§ **Data to examine**
——————————

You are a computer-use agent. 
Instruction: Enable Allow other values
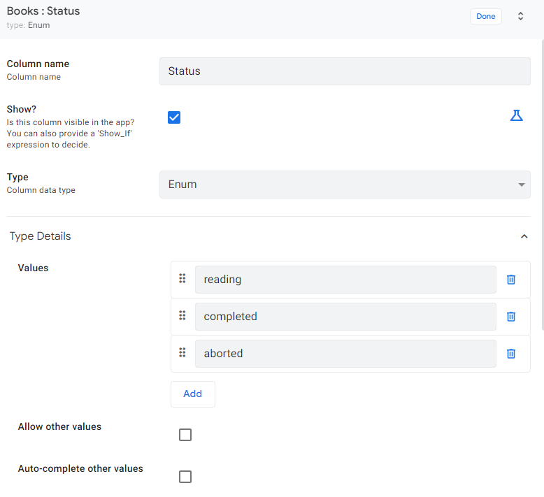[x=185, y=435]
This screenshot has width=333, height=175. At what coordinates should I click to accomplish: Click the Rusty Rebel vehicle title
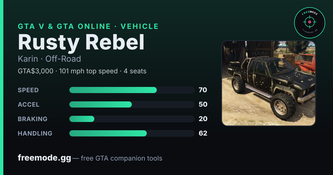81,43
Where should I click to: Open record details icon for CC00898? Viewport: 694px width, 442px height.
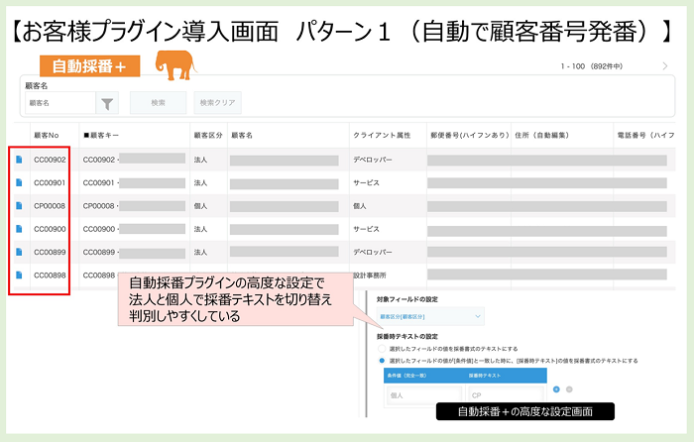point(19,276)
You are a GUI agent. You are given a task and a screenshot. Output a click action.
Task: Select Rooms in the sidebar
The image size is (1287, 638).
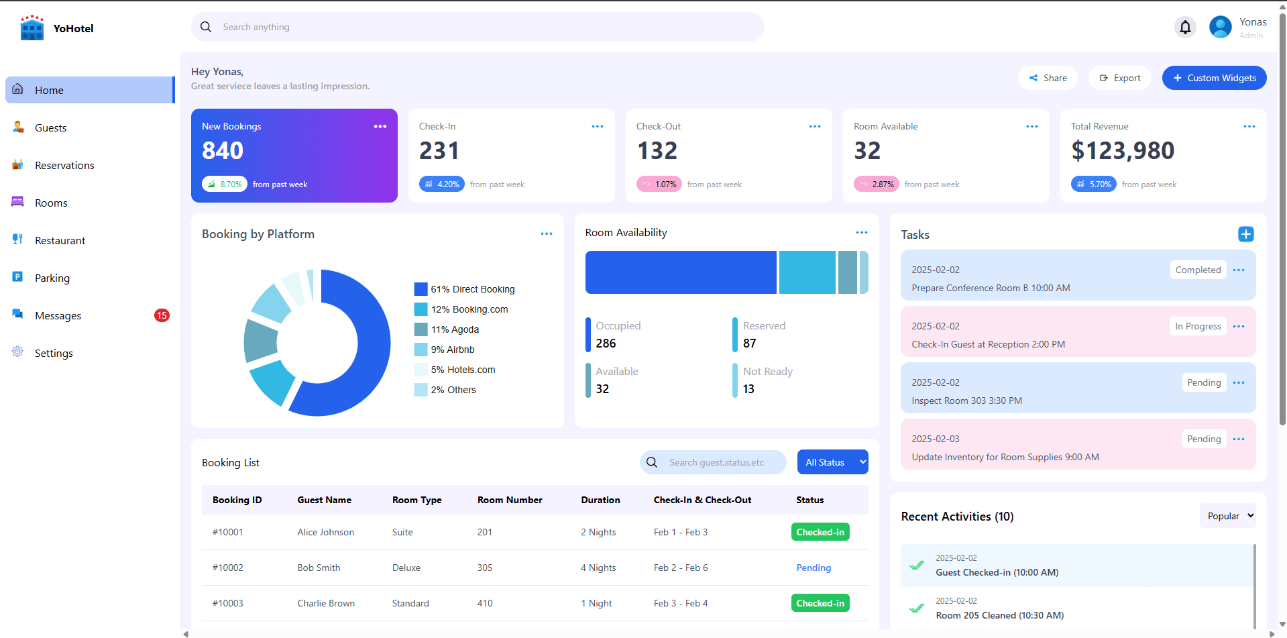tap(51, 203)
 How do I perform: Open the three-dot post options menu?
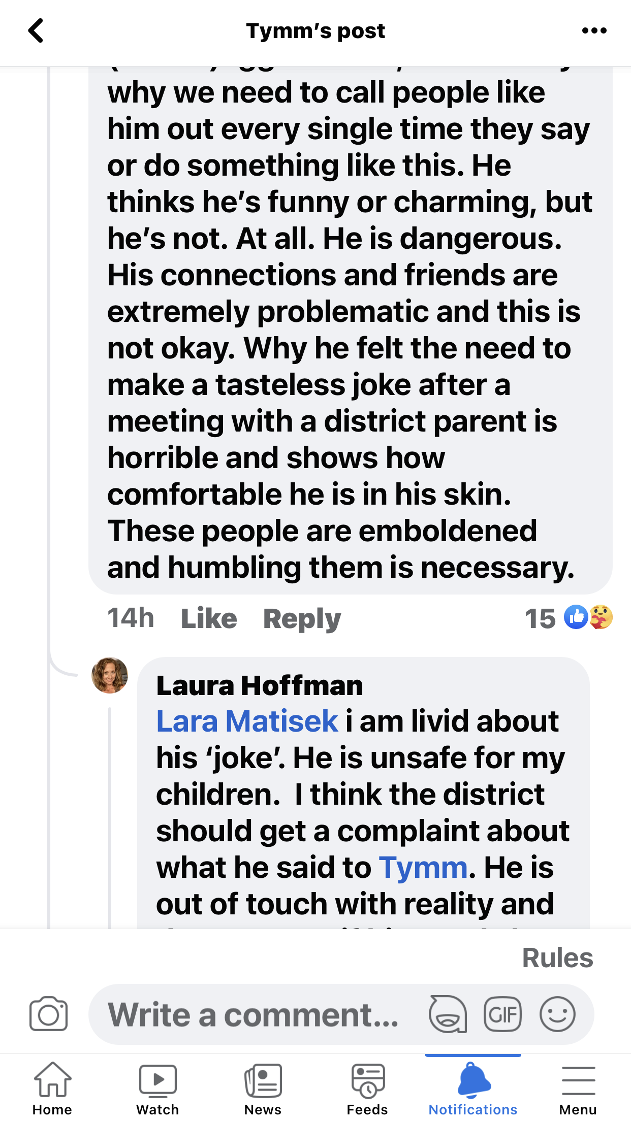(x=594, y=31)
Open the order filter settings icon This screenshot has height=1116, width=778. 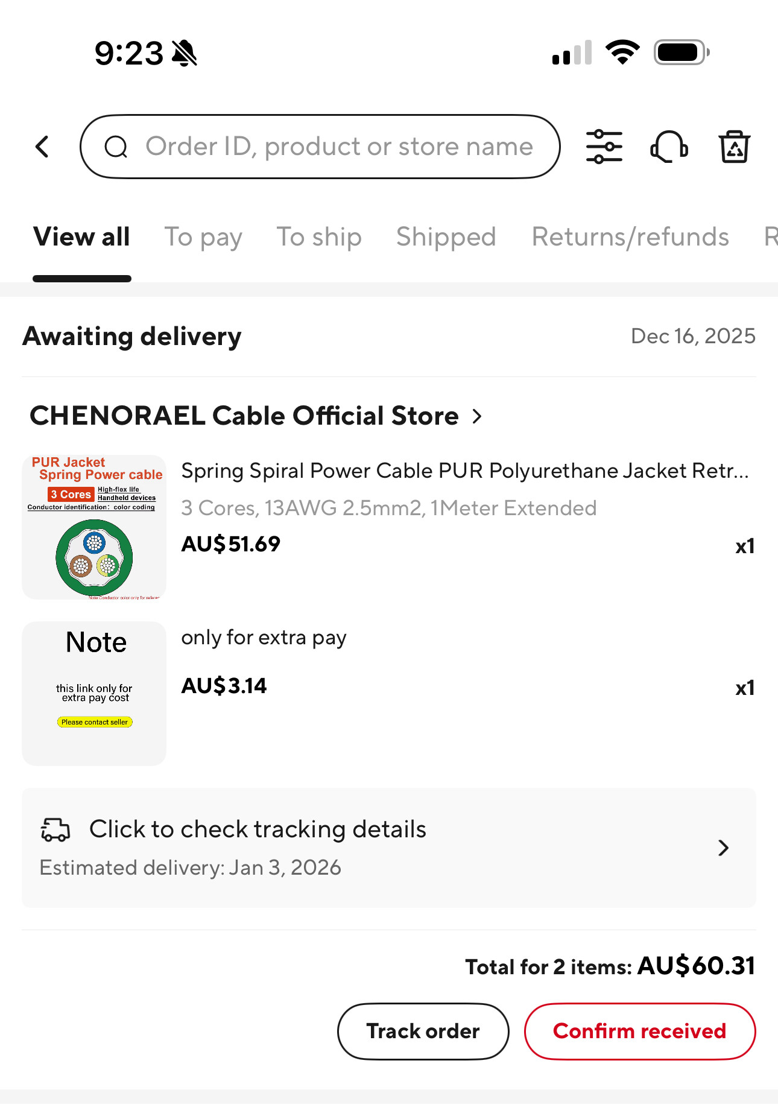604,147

——————————

§ **What is expected**
Only lines with the word "agent" go in the answer. Take them all from the entries above.

§ **Response to the exercise**
You are a computer-use agent. 
You are a GUI agent. You are given a task and a screenshot. Output a click action.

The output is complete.